”Poligami merupakan salah satu solusi untuk menghindarkan masyarakat dari perbuatan zina, karena angka yang disampaikan UNESCO menunjukan jumlah perempuan dengan laki-laki satu berbanding tiga. Bila tidak ada poligami, mau dikemanakan perempuan ini?” Demikian disampaikan Intan (Tim Kontra).
Sementara Hella Meldi (Tim Pro) membantahnya. ”Masyarakat harus melihat dampak negatif dari poligami. Pertama terjadinya kekerasan ekonomi, satu istri saja terkadang tidak bisa memenuhi kebutuhan ekonominya, apalagi dua, tiga sampai empat istri? Ini sangat tidak logis apabila dikaitkan dengan kondisi ekonomi masyarakat Indonesia yang menengah ke bawah. Kedua kekerasan seksual, dan ketiga kekerasan politik di antara para istri, salah satunya istri kedua dikuasai oleh istri pertama”.
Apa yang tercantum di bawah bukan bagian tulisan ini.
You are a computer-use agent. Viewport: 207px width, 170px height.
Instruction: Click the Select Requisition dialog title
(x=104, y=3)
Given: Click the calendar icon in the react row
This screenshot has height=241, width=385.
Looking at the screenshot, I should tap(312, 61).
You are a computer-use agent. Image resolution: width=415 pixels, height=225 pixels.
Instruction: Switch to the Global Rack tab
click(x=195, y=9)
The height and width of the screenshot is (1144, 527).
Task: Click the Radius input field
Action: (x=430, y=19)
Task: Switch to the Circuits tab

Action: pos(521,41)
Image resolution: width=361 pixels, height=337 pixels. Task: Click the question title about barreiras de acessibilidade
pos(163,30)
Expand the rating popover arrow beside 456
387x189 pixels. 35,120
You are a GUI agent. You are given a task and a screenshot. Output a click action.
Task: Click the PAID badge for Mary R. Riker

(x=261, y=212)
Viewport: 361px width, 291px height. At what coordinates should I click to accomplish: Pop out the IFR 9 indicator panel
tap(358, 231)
Ungkapan tersebut muncul saat Rahima bersama MGMP PAI (Musyawarah Guru Mata Pelajaran Pendidikan Agama Islam) se-Kabupaten Jember menggelar Kompetisi Debat Pelajar Tingkat SMA/SMK bertema “Membangun Daya Kritis, Merajut Keragaman”. Acara yang diadakan pada 25-27 April 2008 di Pesantren Nurul Islam Antirogo Jember Jawa Timur ini menghadirkan dua puluh empat tim dari 23 SMA, SMK dan MA se-Kabupaten untuk bertanding.
Berbagai tema diperdebatkan dalam kompetisi itu, di antaranya tentang pendidikan agama di sekolah, pernikahan beda agama, siri, poligami, dan sebagainya. Kompetisi ini dilaksanakan dalam 3 ronde. Semua peserta bertanding sebanyak tiga kali pada ronde pertama hingga ketiga dengan lawan berbeda. Setelah itu masuk babak perdelapan final, semi final, dan final.
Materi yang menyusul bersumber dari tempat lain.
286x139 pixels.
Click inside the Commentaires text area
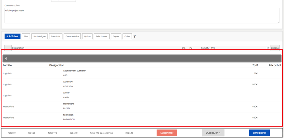(142, 15)
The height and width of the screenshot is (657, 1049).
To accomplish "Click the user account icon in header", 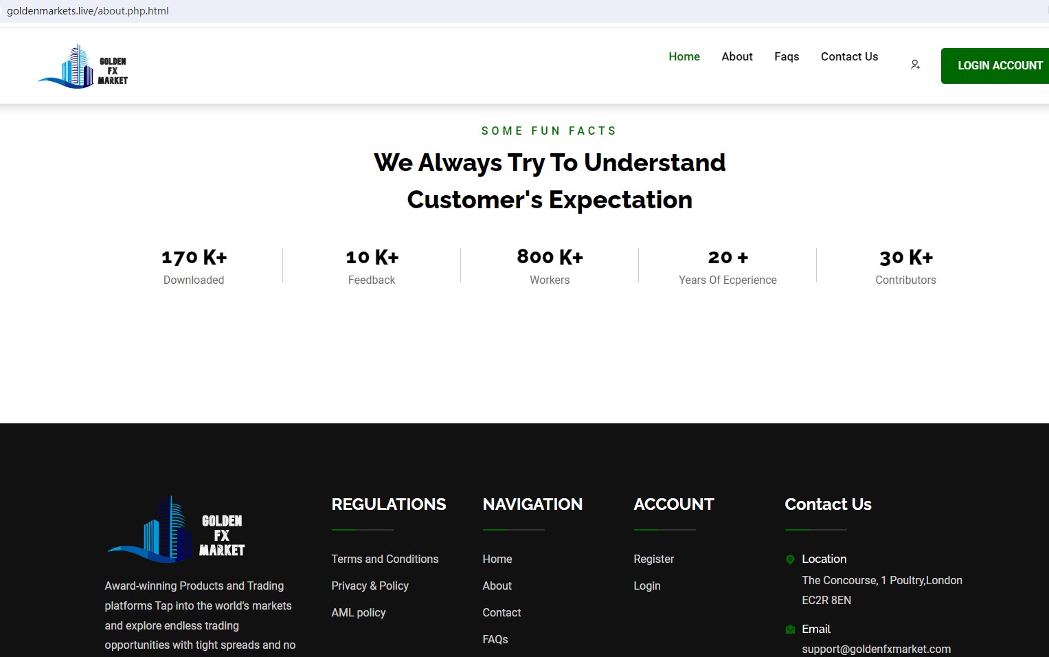I will coord(915,65).
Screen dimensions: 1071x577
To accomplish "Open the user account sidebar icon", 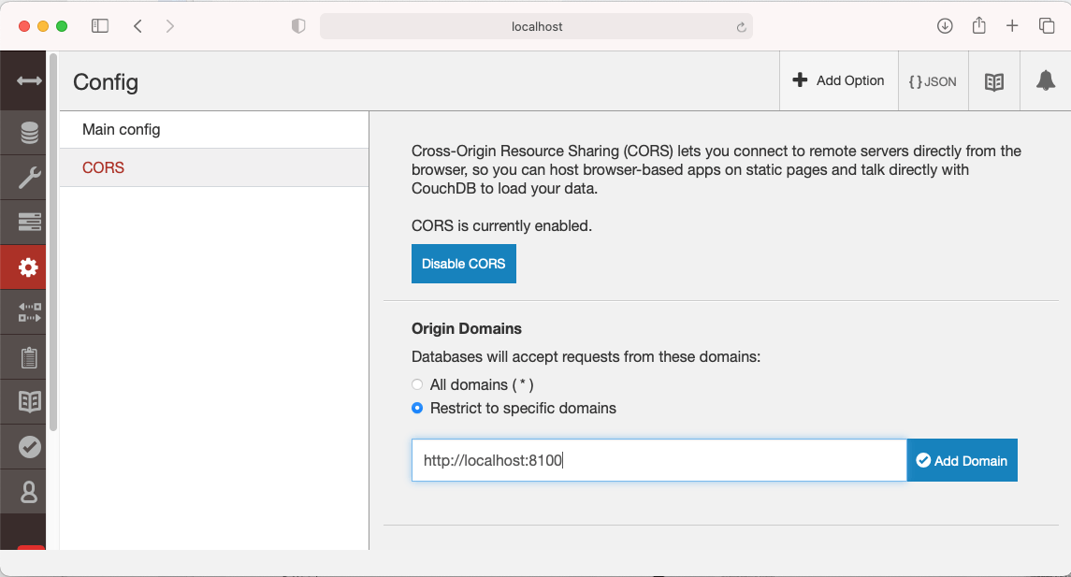I will pyautogui.click(x=29, y=491).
Di penghujung acara SMAN 4 meraih juara pertama. Diikuti SMAN 2 dan SMAN Arjasa diurutan kedua dan ketiga. Juara harapan diraih SMAN 5, SMAN Ambulu A dan SMAN Ambulu B, masing-masing juara harapan satu, dua dan tiga. Sementara Hella Meldi, peserta putri dari SMAN 4 terpilih sebagai pembicara terbaik.
Acara ini terselenggara atas dukungan berbagai pihak di antaranya Yayasan Tifa, ACT (Association for Critical Thinking), sebuah lembaga yang peduli kegiatan debat pelajar di Indonesia. Dukungan dari Kementrian Pemberdayaan Perempuan berupa uang pembinan dan Direktorat Pendidikan Agama Islam Departemen Agama yang menyumbangkan medali bagi pemenang, juga cukup memberikan semangat peserta untuk berlomba menjadi pemenang. Acara ini juga menjadi bagian dari gerakan global untuk kerelawanan sosial kelompok muda di berbagai negara (Global Youth Service Day).
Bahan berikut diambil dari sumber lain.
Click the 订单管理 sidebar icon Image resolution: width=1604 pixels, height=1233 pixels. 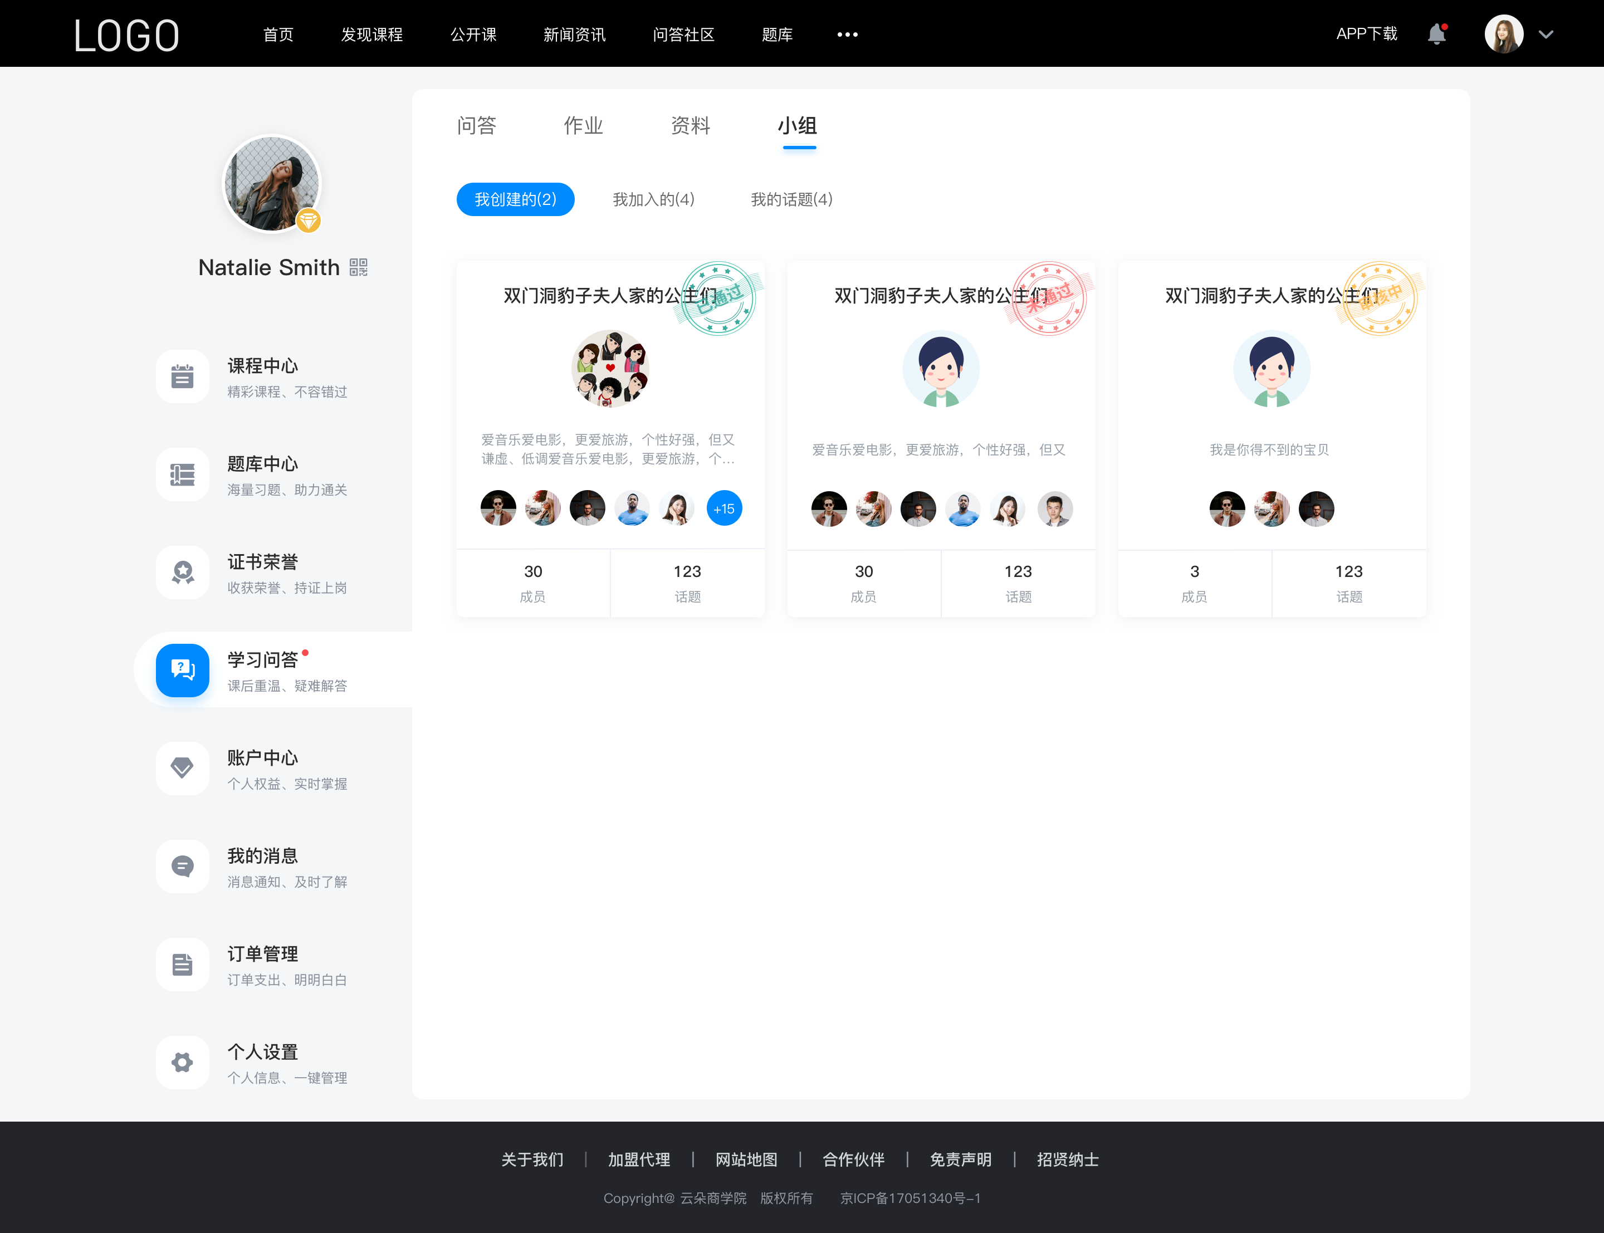(x=181, y=967)
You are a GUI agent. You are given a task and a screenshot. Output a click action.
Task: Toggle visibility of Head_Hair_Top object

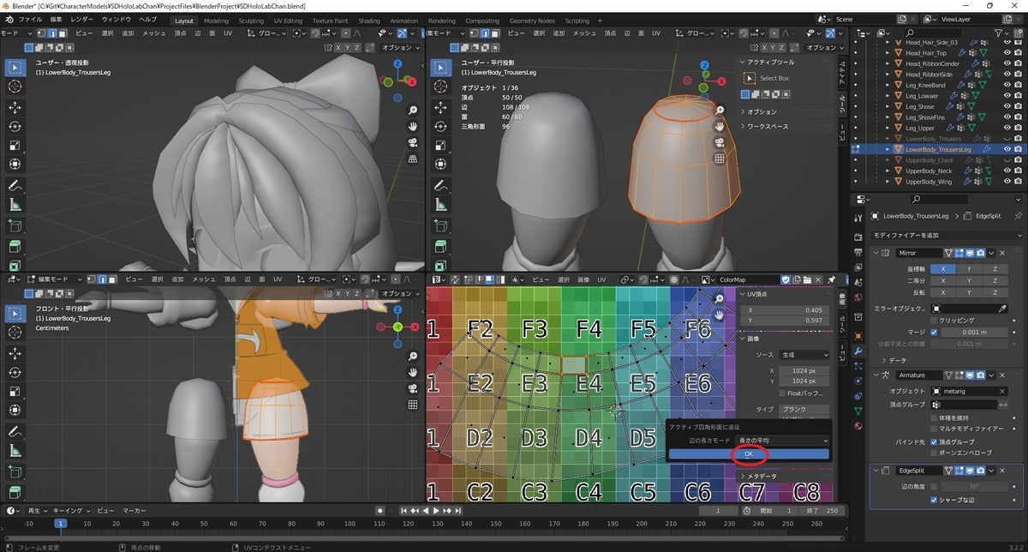tap(1008, 53)
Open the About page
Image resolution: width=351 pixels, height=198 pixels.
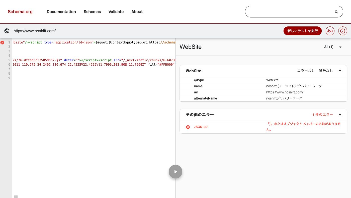coord(137,12)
Melalui kegiatan ini Rahima berharap para siswa yang mengikuti kompetisi mampu berpikir kritis, mengenal dan memiliki perspektif bahwa kehidupan ini sangat beragam baik suku, ras, maupun golongan. Termasuk pula dalam pemahaman keagamaan (Islam) yang terdapat keragaman pendapat, demikian disampaikan Direktur Rahima AD. Eridani pada saat menyampaikan sambutannya.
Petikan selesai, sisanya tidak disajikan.